What to do ->
Could you please find each line in the records that contains the word "agent" and copy it?

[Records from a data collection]
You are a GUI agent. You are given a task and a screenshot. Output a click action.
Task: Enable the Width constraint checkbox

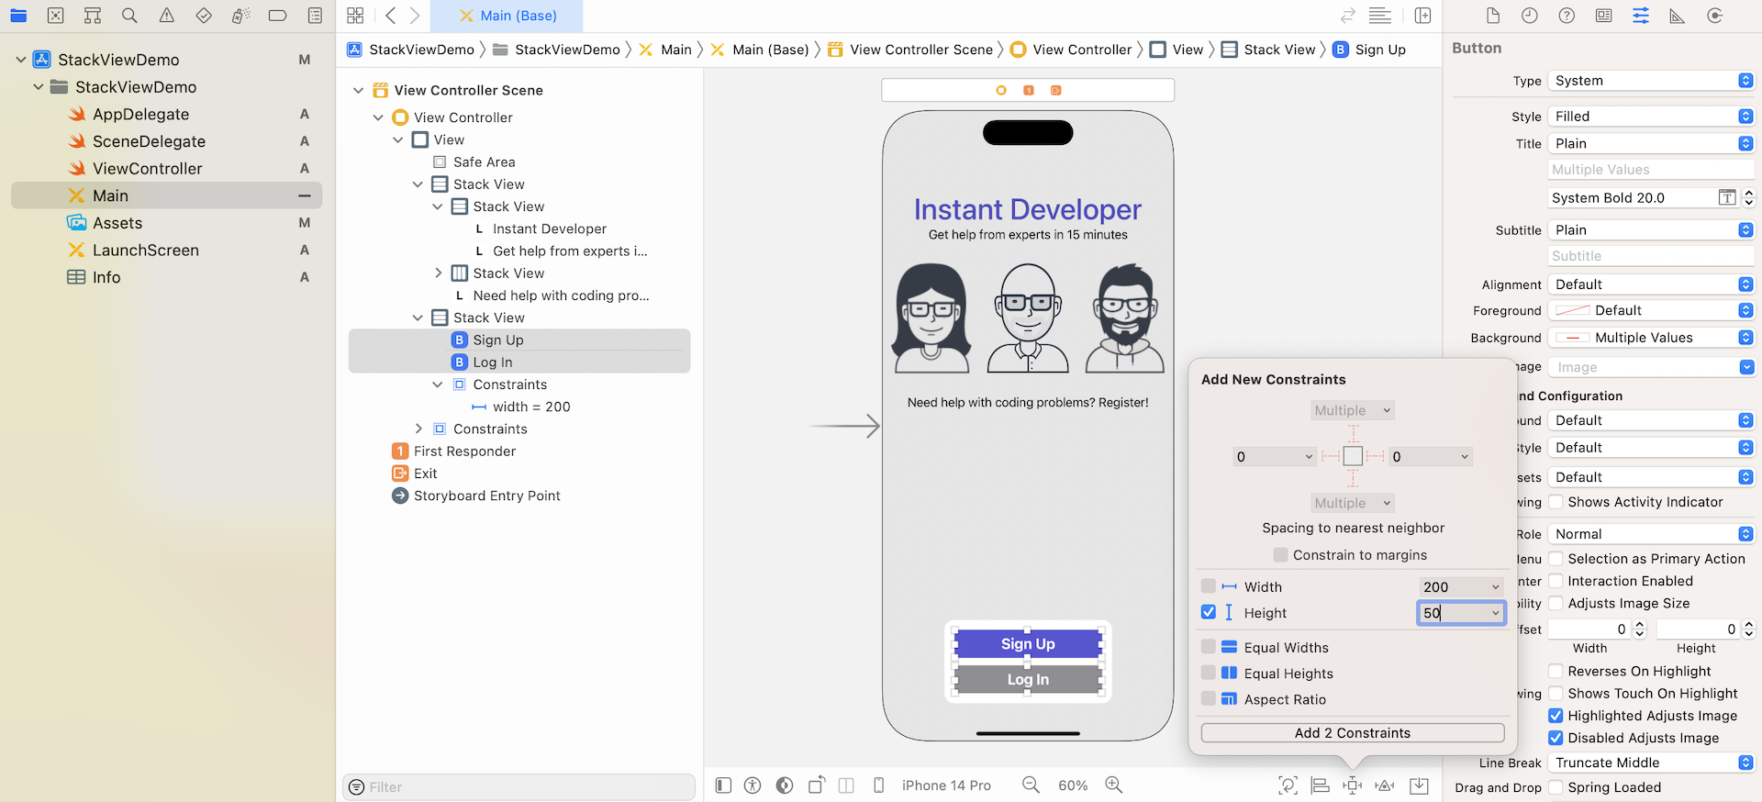(1209, 586)

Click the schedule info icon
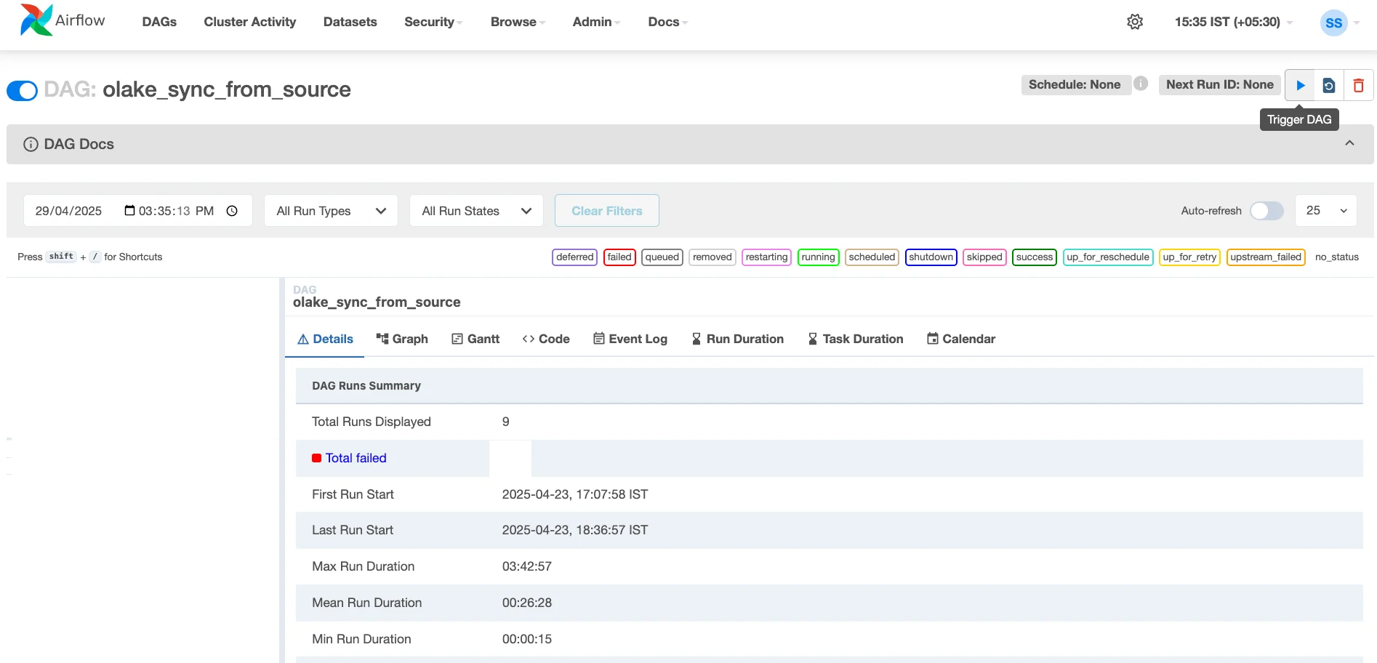point(1141,84)
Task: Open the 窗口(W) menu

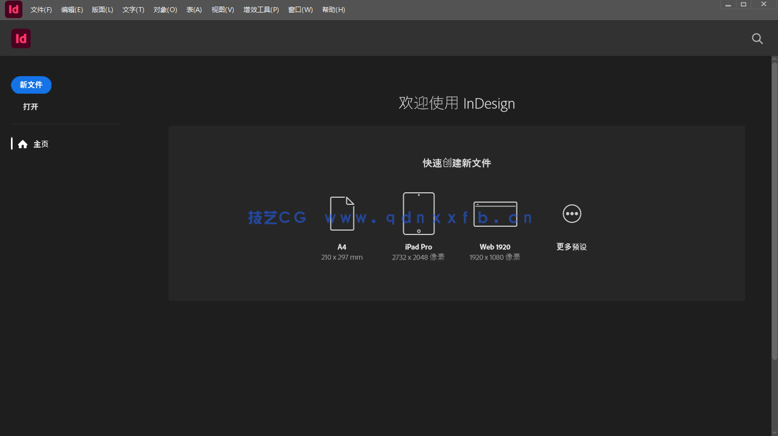Action: click(x=300, y=9)
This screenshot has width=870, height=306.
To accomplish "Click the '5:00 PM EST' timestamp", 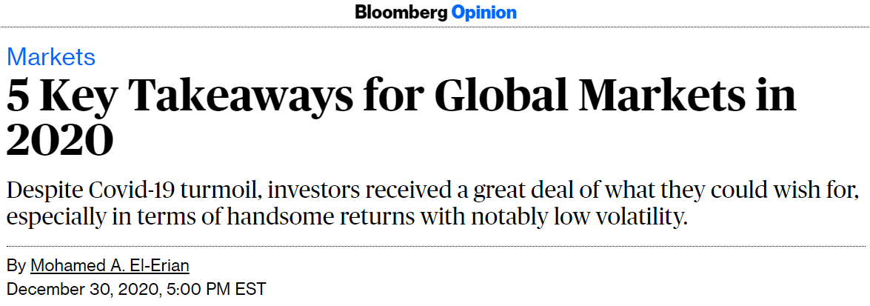I will click(216, 290).
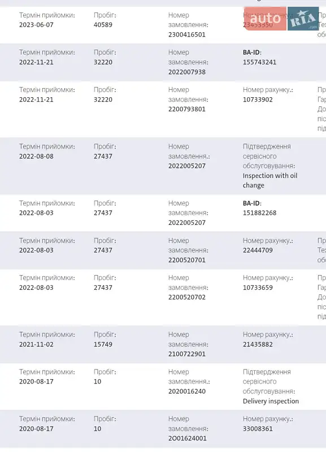
Task: Click the auto RIA watermark logo
Action: coord(281,19)
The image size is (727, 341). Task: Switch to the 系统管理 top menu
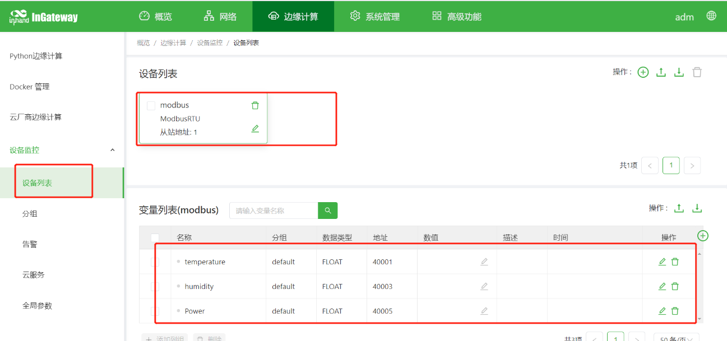[374, 16]
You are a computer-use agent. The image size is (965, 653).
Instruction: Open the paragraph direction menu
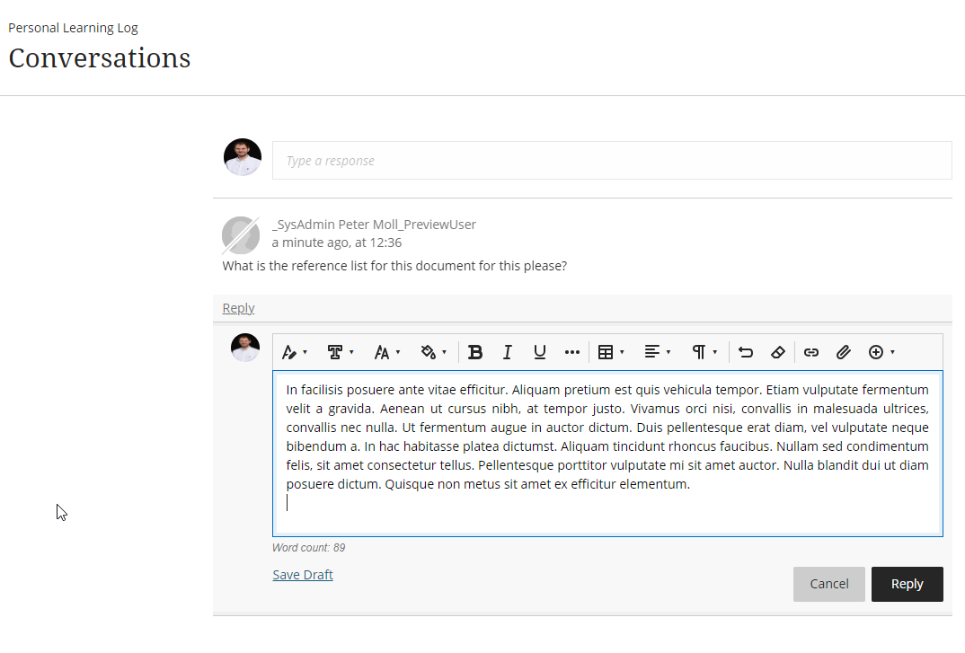click(704, 352)
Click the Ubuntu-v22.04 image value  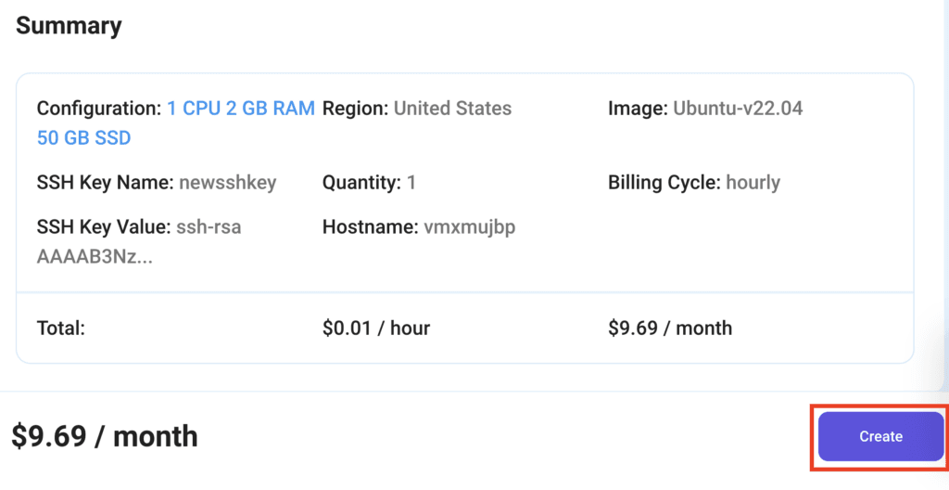(x=738, y=109)
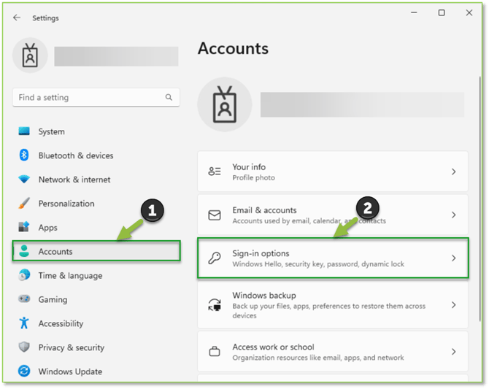Click the Bluetooth icon in sidebar

(x=24, y=155)
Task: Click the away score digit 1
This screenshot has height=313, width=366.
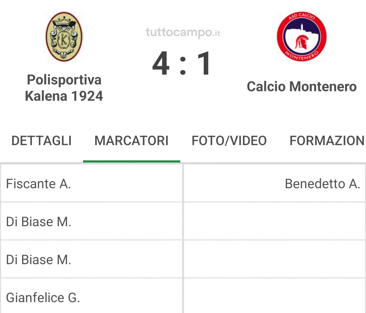Action: click(x=204, y=63)
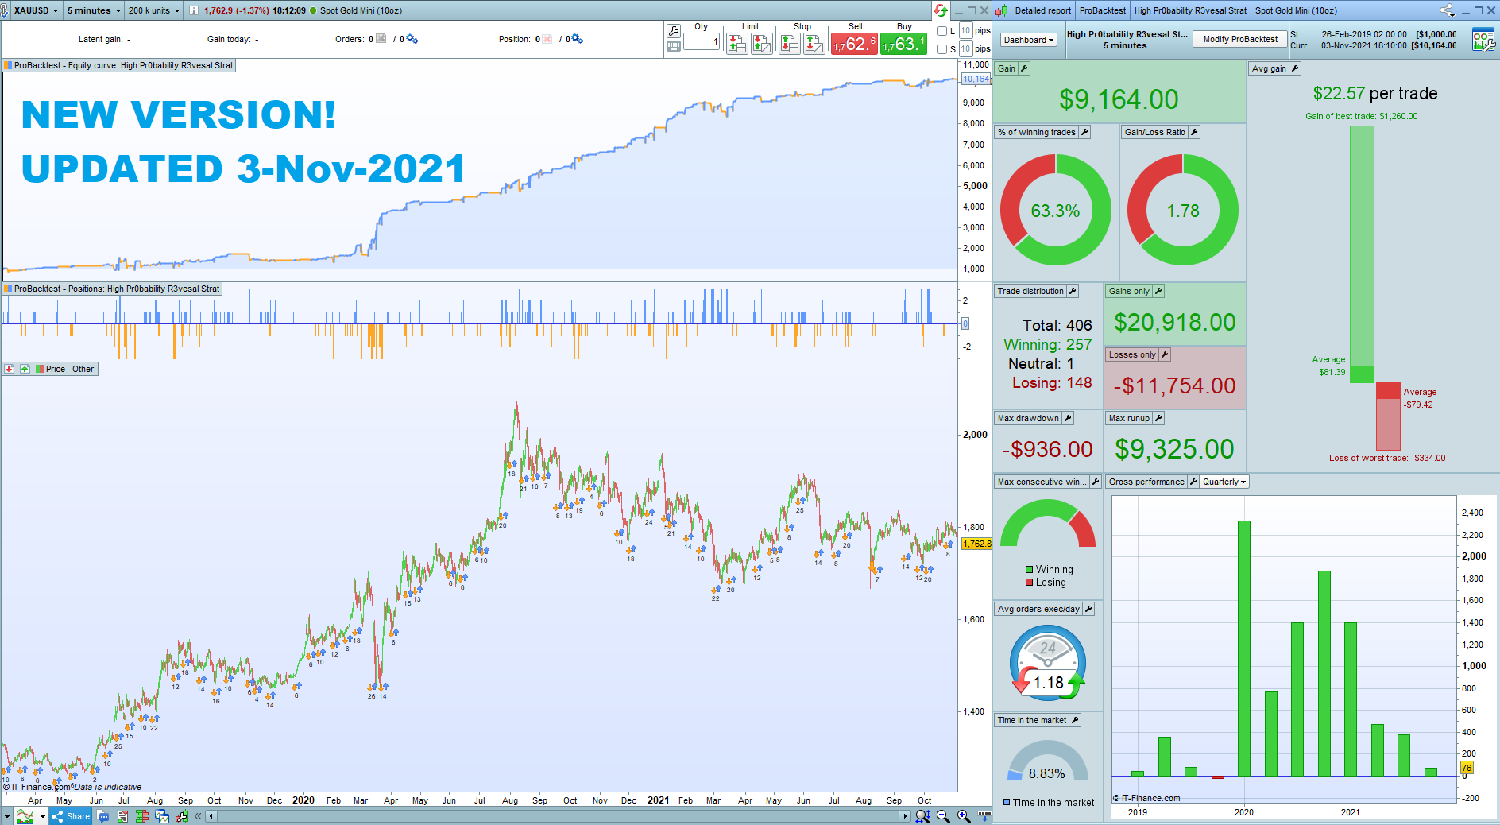Enable the L pips checkbox

click(x=942, y=31)
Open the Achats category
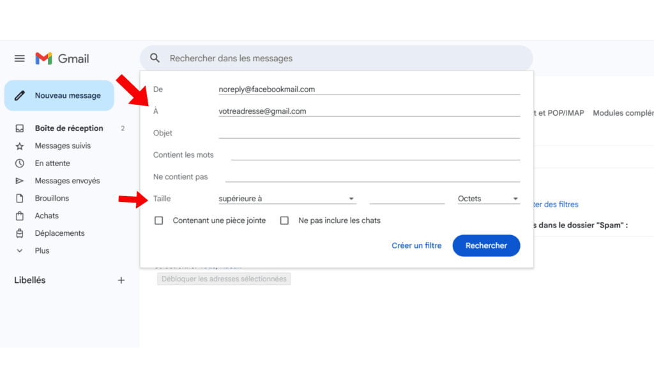Viewport: 654px width, 368px height. (x=47, y=216)
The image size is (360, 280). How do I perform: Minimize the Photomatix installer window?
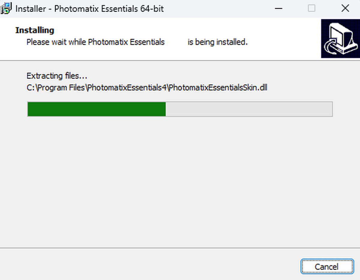(279, 8)
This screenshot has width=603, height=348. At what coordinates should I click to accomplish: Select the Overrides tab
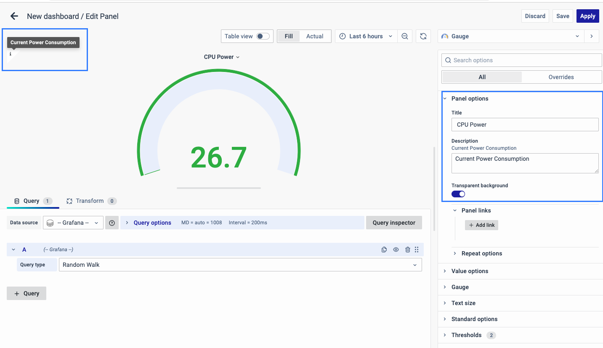point(561,77)
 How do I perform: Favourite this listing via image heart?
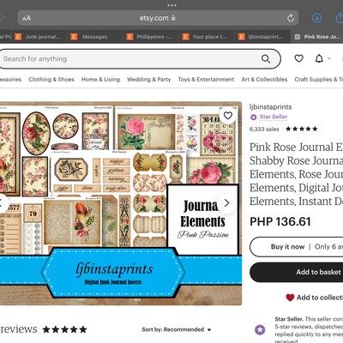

Result of this task ->
You are a GUI agent. You are given a task and a screenshot. Output a click action.
You are a computer-use agent. The image size is (965, 653).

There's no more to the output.